2.YOU CAN BUILD PARTNERSHIPS
A popular trend on TikTok is collaboration duets, where two people come together to perform a short video. As a brand, this is an opportunity for you to announce business partnerships in a fun creative way, showing off the products, events or services that you are joining up to provide your customers. A 15-second clip, or 60-second series of clips, gives viewers a teaser to pique their interest in your collaboration while also helping to introduce yourself to new audiences. This also works well if you are teaming up with any influencers – a great marketing strategy, especially if you are a fairly new business or working in a niche industry – or even if you are using user-generated content. Partnering up with existing fans of your brand is an easy way to sing your own praises while demonstrating a community-driven nature and giving shout-outs to your customers that they will appreciate.
3. YOU CAN BUILD COMMUNITY
Using community for social media marketing and talking with your audience, rather than pushing products and slogans in their faces, is fast becoming one of the most effective ways for brands to grow their business online. Interacting with your followers, other industry leaders and even your competitors on social media shows everyone that you are authentically driven by what you do, not simply crafting content to boost your sales. While on platforms such as Facebook it is the Groups tool which allows you to bring like-minded people together, open up and discussions and share ideas, on TikTok this is pretty much the whole point of the app. It is motivated by trends – people creating videos in response to other videos they’ve seen, taking part in hashtag challenges and joining together to coproduce entertaining or educational material.

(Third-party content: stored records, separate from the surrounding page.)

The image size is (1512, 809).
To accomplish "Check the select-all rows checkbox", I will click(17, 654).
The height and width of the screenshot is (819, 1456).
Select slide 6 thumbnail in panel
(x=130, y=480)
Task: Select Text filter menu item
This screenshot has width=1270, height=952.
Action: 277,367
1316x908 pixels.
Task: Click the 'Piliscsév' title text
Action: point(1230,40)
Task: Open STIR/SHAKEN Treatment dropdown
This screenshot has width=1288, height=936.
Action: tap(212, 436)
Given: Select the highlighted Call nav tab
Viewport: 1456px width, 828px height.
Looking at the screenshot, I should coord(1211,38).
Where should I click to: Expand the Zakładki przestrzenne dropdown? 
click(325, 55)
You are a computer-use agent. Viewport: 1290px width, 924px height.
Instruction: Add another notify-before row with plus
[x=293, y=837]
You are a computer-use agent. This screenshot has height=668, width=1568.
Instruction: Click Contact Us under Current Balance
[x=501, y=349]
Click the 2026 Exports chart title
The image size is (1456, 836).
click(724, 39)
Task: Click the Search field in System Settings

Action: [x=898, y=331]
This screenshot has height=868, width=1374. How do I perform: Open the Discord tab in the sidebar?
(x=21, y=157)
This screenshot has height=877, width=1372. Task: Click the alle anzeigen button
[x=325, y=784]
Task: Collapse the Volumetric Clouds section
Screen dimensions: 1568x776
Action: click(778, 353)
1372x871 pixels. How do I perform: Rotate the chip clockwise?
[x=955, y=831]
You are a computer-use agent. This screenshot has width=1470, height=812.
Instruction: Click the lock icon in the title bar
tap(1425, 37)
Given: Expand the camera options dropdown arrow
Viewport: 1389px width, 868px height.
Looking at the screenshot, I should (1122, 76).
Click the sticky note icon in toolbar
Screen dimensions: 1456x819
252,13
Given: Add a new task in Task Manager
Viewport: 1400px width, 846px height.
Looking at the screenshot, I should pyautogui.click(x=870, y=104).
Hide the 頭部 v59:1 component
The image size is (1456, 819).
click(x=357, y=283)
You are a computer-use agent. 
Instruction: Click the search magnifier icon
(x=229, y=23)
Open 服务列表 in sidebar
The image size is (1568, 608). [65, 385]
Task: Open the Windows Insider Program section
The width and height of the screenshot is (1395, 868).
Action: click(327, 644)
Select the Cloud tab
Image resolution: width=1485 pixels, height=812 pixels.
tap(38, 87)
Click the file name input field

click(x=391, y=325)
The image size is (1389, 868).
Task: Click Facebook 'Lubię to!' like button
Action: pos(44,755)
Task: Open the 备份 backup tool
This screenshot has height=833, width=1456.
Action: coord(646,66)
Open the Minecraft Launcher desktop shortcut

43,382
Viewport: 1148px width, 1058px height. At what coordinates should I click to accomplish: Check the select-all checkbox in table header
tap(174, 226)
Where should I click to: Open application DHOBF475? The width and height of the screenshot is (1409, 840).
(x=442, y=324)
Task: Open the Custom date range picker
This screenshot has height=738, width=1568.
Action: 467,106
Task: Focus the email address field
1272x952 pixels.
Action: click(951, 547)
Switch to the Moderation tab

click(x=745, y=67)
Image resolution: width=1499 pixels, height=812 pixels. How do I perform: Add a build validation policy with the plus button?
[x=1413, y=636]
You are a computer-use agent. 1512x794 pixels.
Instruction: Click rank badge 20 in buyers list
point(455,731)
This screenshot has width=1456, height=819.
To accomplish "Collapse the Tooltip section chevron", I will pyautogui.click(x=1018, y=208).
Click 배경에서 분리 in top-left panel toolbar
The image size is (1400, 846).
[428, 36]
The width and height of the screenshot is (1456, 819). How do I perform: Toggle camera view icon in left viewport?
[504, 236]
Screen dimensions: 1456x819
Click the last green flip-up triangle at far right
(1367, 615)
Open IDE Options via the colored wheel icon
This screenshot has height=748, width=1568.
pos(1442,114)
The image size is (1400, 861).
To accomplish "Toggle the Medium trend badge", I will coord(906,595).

4. YOU CAN BUILD AWARENESS
Probably because of this underlying sense of community on TikTok, videos and hashtag challenges which encourage users to post content for a cause have proven incredibly successful. Jimmy Fallon’s #sharpiechallenge on The Tonight Show to raise awareness for prostate cancer charity Movember – which encouraged TikTokkers to create videos of themselves flipping and catching a sharpie with one hand, opening the cap and drawing a moustache on their face as quickly as possible – has seen thousands of posts with a total of 34.6 million views. Along a similar vein, Alan Walker’s #differentworld challenge asked users to create videos of themselves doing something environmentally friendly, and the trend has seen 121.3 million views so far. If your brand is centred around a socially responsible cause, TikTok is a powerful place to build awareness with a creative campaign. And even if it’s not, any socially responsible aspects of your business – be it recyclable packaging, local sourcing, fair-trade certification – is an opportunity to bring people together over a shared belief in being conscious.
5. YOU CAN BUILD EXCITEMENT
The short, snapshot nature of TikTok videos is very similar to Instagram Stories, only with less emphasis on posting unedited videos in real-time. This format of 15-second clips, with the ability to create a story up to 60-seconds long with those clips, provides you with a great space to create sneak peeks and generate a build-up of excitement. You could do this around a new product that you are launching, an upcoming event that you are hosting or a new collaborative partnership with another brand. Create teasers which only give your audience a glimpse of what’s to come, and encourage them to make videos in response of their guesses. Gamifying your campaigns in this way works perfectly with TikTok’s concept and allows you to create a buzz that spreads word-of-mouth.